Presuppone dedizione alla verità, intesa come allargamento della comprensione condivisa, onestà d’intento e integrità. In questo senso, la comunicazione è una pratica educativa.
Il dialogo è sinonimo di comunicazione: lo scopo non è vincere una battaglia, ma arricchire la comprensione a vantaggio di tutti i partecipanti.
Se discutere assume l’aspetto di una battaglia tra avversari, è facile che si accompagni all’inganno, alla deformazione della verità, alla menzogna. Il dialogo, invece, è favorito, e a sua volta favorisce, la sincerità e l’onestà. Nessuno perde, nessuno vince da solo. Si vince o si perde tutti insieme.
La pratica del dialogo, in famiglia, nella coppia, in gruppo, genera una comprensione empatica dei diversi bisogni e punti di vista, fornendo la base del rispetto reciproco, del comportamento etico, dell’azione ecologica. Ove vi è conflitto, la pratica del dialogo può riportare la pace. Ma non è semplice da attuare: richiede consapevolezza, impegno e allenamento.
Ciò che ostacola una buona comunicazione sono le cosiddette barriere. Le barriere sono specifiche azioni, o comportamenti-comunicazione, che – spesso in modo sottile e non vistoso – impediscono l’intimità, l’amicizia e la fiducia reciproca. Esempi di barriere sono il contraddire, il mettere in dubbio, il criticare, l’accusare, lo svalutare.
Le barriere sono anche forme di attacco: agiscono come aggressori o come percosse su chi le riceve. A differenza delle aggressioni reali, esse non sono visibili e non lasciano tracce sul corpo fisico. Ma possono colpire e lasciare ugualmente tracce sul piano emotivo e relazionale.

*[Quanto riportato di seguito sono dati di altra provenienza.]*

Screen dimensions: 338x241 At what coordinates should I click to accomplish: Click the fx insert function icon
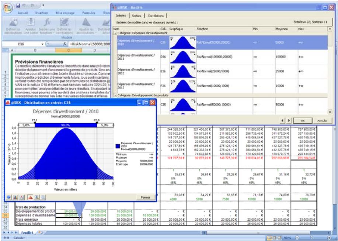64,44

La persona che le subisce, alla fine si sente indebolita e svuotata, irritata, adirata.
Ci sono delle mosse che si possono fare per non subire, e allo stesso tempo per non colludere, erigendo tali barriere a propria volta? È possibile difendersi dallo sgarbo o dal criticismo distruttivo senza aggredire e senza cedere all’aggressione?

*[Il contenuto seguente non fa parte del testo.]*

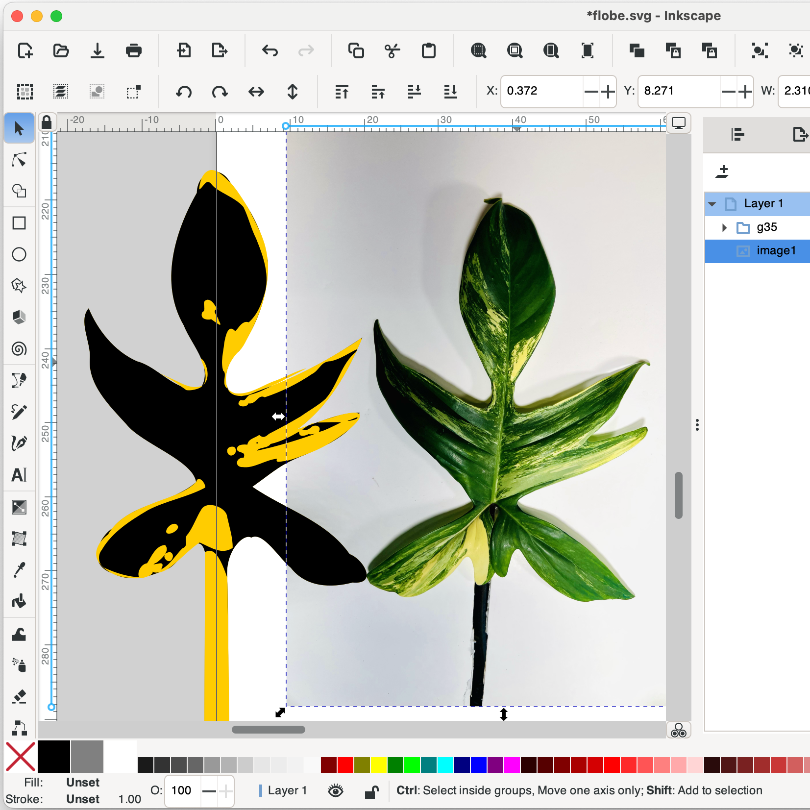
Task: Open the Layer 1 selector in status bar
Action: pos(287,790)
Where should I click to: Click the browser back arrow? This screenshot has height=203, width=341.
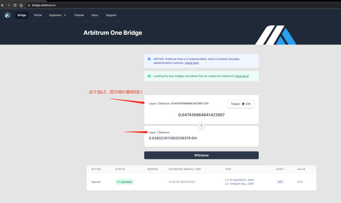(3, 5)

Fortunatamente sì. È la via delle qualità dell’essere. Non è una via facile, ma ha il grande vantaggio che allenarsi a praticarla produce un continuo processo di evoluzione della coscienza, e quindi un maggior grado di integrità, libertà e benessere.
Nello svolgere la professione di coach relazionale, mi astengo dal dare indicazioni o direttive a meno che non mi siano richieste esplicitamente. Mi impegno invece in un ascolto veramente profondo e, attraverso opportune domande, cerco di aiutare la persona a rendersi più consapevole, per scoprire i suoi veri desideri. Se il percorso passa attraverso l’incoraggiamento a credere fermamente in sè stessi, la meta è la più alta per un essere umano: auto-crearsi come persona unica ed irripetibile. La mia filosofia, maturata dalla mia esperienza e da importanti collaborazioni professionali, si basa sulla convinzione che ognuno di noi può costruire ogni giorno la propria felicità. Per realizzarla è però necessario un grande e costante impegno: bisogna lavorare tanto per essere felici! Chiaramente non intendo il lavoro quotidiano con cui guadagniamo, bensì dedicare del tempo a noi stessi, per conoscerci davvero e per dare così alla nostra vita quel senso che si è sempre desiderato che avesse!